Traditional backup systems are based upon tape drives. With the price of hard disk storage plummeting the cost benefit of different storage media has changed dramatically. Since a good automated tape drive costs many thousands of pounds, despite the ultimately lower cost of the media, hard disks still offer a cheaper storage option for medium sized institutions (hundreds of machines) with the bonus of essentially instant access to the required data.
Ideally we wish the backup system to be as divorced from the detail of the clients as possible. We do not want to have to install packages on the client machines since this can become an administrative nightmare. Far better is to treat the client machines as “dumb” since this allows all the logic to be centred on the server.
This project is initially aimed at a small to medium sized installation of machines, tens of machines rather than hundreds. It is assumed that these machines are connected to a reliable local area network and are nominally available 24 hours a day 7 days a week.

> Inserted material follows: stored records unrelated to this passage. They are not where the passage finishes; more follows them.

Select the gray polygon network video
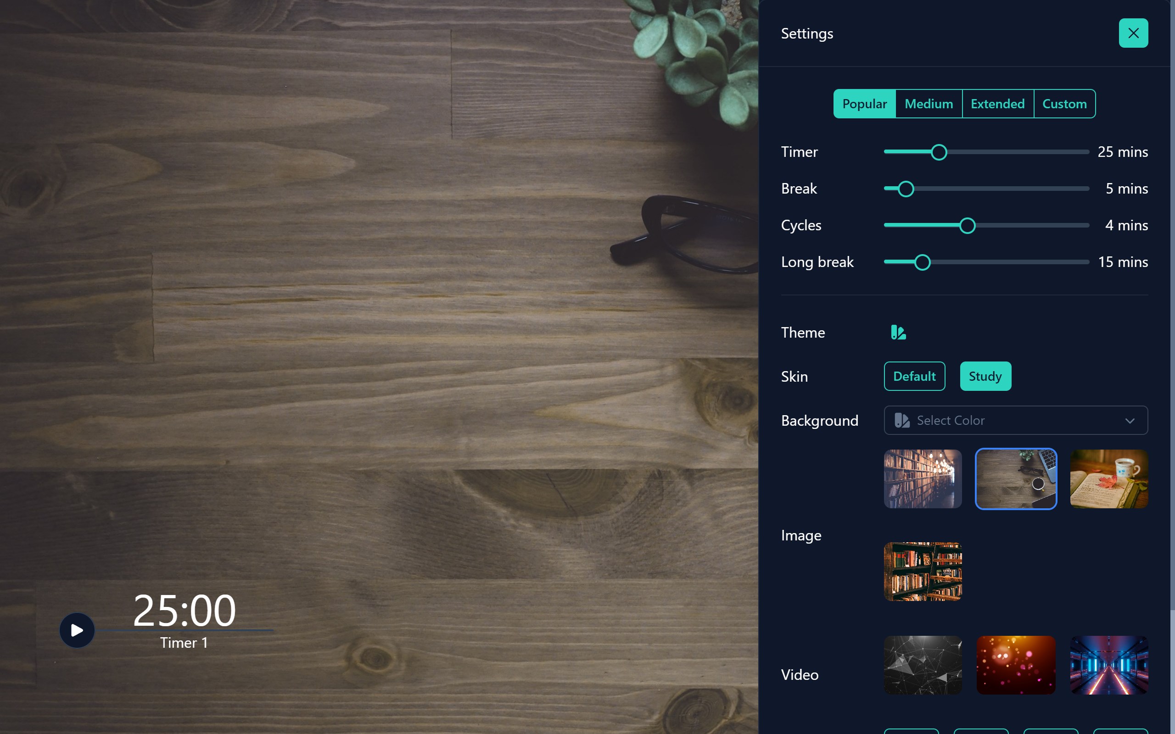The image size is (1175, 734). (x=922, y=665)
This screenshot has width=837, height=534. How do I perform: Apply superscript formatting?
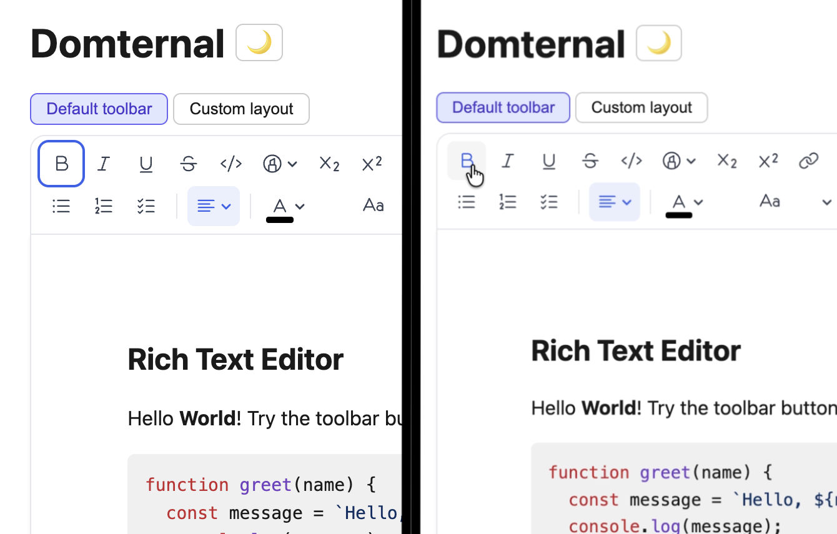pos(372,164)
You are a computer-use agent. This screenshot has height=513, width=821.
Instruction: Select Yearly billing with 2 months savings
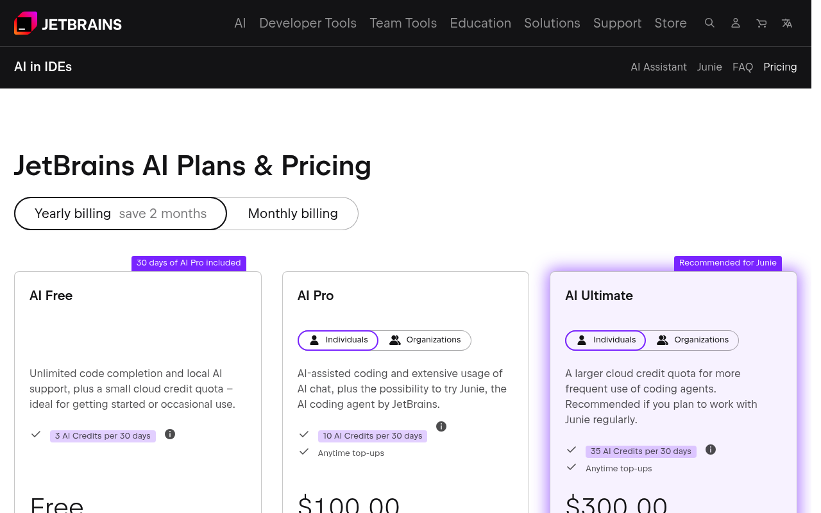120,214
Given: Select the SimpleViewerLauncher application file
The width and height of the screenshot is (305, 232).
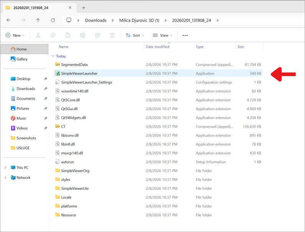Looking at the screenshot, I should [79, 73].
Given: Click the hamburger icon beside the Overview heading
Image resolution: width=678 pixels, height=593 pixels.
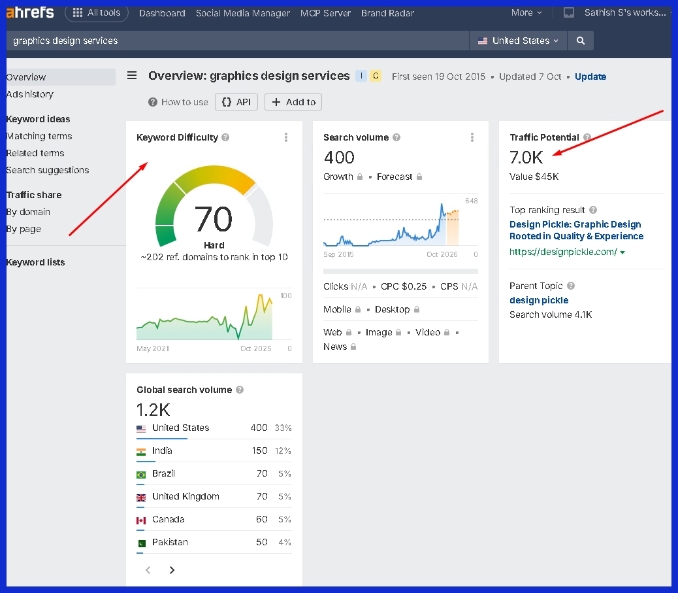Looking at the screenshot, I should (x=132, y=75).
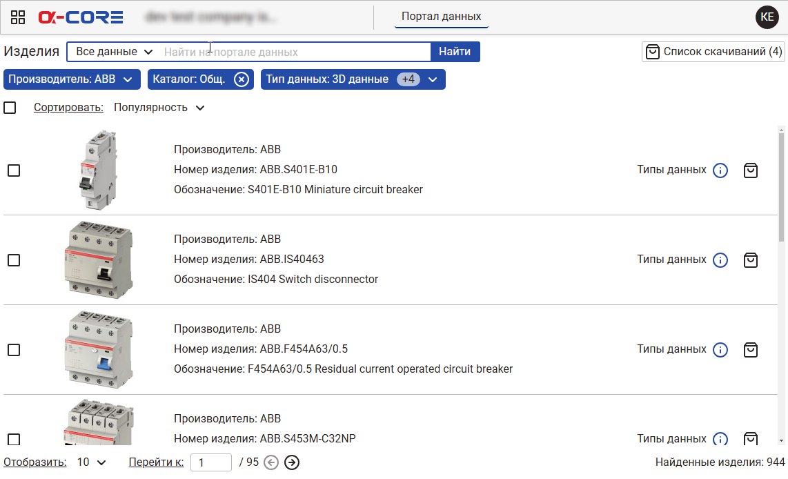Expand the Все данные search scope dropdown
Image resolution: width=788 pixels, height=479 pixels.
click(x=114, y=52)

Configuration for this backup system is based around familiar, simple configuration files which are essentially just a list of parameter, value pairs. It is deliberately designed to be straightforward. If you wish to do weird and wonderful things with your backup strategy, your backup strategy is probably flawed. For example, the following configuration file will backup the /home directory of a machine called “apples” to a local directory /backups on the backup server.
SOURCE=apples:/home
TARGET=/backups |
Aside from configuring root SSH access that is all the configuration that is required. If you have downloaded and installed the rpm version of the software, adding the above file as (say) /etc/yum/conf/apples.conf is all you need to do to get rolling hourly backups.
While the configuration is simple, it could be argued that it is too simple. Most of the time a set of machines will be configured in a similar manner. It would be good to have a master configuration file which could include placeholders, and a separate file that gives a list of parameters (for example a set of host names). Alternatively one might want a single, heirachial type of configuration file in the manner of Apache. Implementing such a system would of course severely complicate the code and be fiendishly difficult to implement using just bash commands.
Another issue is one of reliability. It would be nice if unreliably connected machines could also be handled easily. An example of a machine that is unreliably connected could include a laptop or desktop that is switched off at the end of the day. In keeping with the idea of the dumb client, we would need to place the logic and machinery for this in the backup server. This means the backup server would have to regularly monitor (through ‘ping’ probably) the state of all the client machines. At the moment if a machine misses a daily backup it is simply not done. Clearly an unsatisfactory situation.
One should realise that it is possible to do disastrous things with this script. Implicit is the assumption that the backup server is “friendly”, in other words trusted. Since the backup server requires password-less root access to the clients compromising the backup server allows the potential compromising of the client servers.
As an initial proof of concept this project is rapidly maturing. A number of issues regarding ease of use and more complex interaction have arisen however that will cause this project to branch to a higher main version number relatively soon. The 1.1.x branch should now be considered as discontinued.
The current branch 1.2.x is now stable and does what was originally envisaged. Like much software development one only really knows what is wanted when the finished products limitations become evident. The roadmap for the 1.2.x branch is as follows.
It is fairly clear now that the original design aims of making the script bash only and system independent are somwhat conflicting. For this reason new versions will be scripted in Python.
The author, Dr. Edward Grace, is based at Imperial College London researching optical data storage techniques. His home page9 contains more information about this research and other projects.